To do: Your task is to filter the data below down to the lines holding "plus".

The data:
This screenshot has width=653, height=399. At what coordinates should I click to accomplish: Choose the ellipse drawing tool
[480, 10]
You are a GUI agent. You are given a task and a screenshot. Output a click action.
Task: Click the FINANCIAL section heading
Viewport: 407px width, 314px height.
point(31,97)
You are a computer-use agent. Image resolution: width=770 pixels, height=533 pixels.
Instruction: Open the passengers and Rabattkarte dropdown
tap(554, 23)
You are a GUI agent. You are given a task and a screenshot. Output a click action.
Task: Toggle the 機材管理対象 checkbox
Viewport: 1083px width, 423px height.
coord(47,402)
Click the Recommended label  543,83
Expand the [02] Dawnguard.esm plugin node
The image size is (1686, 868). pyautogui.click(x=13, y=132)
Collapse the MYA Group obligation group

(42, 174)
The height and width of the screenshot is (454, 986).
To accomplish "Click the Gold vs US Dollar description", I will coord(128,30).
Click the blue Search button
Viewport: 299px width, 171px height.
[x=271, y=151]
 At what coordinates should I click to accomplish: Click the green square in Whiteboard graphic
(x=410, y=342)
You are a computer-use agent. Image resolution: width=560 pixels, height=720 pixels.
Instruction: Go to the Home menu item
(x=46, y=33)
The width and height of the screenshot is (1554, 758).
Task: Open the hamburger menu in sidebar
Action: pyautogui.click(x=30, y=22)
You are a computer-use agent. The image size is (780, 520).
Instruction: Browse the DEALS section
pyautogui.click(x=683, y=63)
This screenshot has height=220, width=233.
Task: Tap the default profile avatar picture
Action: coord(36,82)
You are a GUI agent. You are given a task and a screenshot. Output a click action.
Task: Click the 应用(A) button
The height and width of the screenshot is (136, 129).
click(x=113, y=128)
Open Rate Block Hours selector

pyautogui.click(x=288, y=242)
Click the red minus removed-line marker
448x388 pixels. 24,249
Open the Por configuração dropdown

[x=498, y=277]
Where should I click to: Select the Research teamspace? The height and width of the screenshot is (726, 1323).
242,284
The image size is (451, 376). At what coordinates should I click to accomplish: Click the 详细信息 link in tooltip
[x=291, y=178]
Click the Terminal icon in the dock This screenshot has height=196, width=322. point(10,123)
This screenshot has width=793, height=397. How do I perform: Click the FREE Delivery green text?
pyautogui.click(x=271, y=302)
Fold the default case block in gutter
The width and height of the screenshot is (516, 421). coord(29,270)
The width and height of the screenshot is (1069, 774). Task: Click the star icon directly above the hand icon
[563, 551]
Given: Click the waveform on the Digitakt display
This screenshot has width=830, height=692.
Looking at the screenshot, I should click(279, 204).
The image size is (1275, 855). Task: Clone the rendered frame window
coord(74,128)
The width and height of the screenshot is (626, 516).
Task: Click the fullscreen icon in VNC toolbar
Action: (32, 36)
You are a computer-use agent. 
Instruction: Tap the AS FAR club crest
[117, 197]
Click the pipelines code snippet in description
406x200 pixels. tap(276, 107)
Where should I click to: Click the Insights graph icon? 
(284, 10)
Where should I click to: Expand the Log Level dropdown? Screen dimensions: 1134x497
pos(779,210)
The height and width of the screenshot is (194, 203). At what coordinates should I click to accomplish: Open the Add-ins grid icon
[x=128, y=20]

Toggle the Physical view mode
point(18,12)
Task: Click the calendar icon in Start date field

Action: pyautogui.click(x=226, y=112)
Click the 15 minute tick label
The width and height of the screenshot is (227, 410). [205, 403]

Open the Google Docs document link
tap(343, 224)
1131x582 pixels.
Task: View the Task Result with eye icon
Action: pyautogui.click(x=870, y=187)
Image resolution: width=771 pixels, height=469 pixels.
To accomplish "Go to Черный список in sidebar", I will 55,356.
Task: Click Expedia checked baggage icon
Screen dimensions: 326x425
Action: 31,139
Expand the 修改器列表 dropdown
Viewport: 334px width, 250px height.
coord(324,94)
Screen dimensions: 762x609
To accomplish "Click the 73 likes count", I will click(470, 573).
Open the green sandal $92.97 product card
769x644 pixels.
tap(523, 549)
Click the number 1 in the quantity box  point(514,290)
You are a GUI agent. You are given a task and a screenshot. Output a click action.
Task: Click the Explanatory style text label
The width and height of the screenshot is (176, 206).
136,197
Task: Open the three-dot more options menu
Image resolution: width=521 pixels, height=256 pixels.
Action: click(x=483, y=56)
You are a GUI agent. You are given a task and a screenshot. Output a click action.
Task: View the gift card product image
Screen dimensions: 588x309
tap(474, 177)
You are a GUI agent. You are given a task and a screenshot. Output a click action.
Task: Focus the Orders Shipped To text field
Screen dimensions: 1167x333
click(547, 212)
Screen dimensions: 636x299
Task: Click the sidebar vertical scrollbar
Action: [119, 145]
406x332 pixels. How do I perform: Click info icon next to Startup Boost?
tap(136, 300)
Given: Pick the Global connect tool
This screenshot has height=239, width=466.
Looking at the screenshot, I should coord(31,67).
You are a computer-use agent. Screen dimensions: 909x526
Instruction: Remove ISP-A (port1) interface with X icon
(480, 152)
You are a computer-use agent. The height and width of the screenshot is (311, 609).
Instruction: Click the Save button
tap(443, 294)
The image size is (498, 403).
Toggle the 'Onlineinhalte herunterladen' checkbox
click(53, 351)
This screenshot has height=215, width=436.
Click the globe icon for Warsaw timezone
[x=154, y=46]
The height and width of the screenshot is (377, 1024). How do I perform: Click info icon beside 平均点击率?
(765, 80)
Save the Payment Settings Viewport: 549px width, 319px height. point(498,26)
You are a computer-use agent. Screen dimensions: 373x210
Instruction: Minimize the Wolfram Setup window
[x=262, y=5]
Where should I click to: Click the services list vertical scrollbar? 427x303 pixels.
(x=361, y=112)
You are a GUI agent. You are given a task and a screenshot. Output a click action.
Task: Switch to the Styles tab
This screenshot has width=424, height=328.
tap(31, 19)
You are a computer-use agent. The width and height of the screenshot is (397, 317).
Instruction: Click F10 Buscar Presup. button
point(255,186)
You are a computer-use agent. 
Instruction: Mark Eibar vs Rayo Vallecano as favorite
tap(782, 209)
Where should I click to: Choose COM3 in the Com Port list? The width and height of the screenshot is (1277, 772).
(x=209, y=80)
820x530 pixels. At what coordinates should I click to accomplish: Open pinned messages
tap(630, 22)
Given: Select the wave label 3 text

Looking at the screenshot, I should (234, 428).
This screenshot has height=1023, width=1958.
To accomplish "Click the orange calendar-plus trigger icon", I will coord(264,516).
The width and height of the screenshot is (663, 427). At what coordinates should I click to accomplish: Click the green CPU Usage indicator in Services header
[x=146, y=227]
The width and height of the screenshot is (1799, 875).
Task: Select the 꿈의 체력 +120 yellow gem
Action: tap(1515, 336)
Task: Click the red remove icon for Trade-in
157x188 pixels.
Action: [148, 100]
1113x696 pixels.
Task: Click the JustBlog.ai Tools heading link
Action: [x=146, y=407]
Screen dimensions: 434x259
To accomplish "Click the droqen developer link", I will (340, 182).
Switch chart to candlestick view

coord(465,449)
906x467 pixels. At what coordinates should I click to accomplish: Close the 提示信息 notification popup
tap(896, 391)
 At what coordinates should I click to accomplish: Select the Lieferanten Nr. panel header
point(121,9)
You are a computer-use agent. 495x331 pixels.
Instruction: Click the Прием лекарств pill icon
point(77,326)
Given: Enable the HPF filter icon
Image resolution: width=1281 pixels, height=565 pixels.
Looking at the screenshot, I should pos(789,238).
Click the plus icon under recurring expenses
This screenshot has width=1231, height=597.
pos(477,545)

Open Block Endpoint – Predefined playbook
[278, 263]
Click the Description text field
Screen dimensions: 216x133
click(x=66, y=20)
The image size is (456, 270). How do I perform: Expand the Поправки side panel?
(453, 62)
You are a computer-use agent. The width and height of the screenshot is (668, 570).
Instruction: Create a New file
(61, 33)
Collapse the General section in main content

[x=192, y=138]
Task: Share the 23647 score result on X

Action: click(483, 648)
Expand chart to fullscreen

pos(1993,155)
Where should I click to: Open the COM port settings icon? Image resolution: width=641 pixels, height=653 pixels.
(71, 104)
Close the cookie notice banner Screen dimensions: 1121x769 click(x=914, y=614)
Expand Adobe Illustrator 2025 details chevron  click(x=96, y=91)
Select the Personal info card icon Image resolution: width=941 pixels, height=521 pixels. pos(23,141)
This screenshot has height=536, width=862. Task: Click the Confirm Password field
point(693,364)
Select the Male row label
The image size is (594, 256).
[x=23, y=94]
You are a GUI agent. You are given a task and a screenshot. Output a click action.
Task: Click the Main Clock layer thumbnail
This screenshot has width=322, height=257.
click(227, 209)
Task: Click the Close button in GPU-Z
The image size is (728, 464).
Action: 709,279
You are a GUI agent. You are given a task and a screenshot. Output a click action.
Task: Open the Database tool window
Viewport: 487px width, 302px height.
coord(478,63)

Output for this task:
To accomplish "Click the orange calendar-plus trigger icon", I will coord(264,516).
Click the plus icon under recurring expenses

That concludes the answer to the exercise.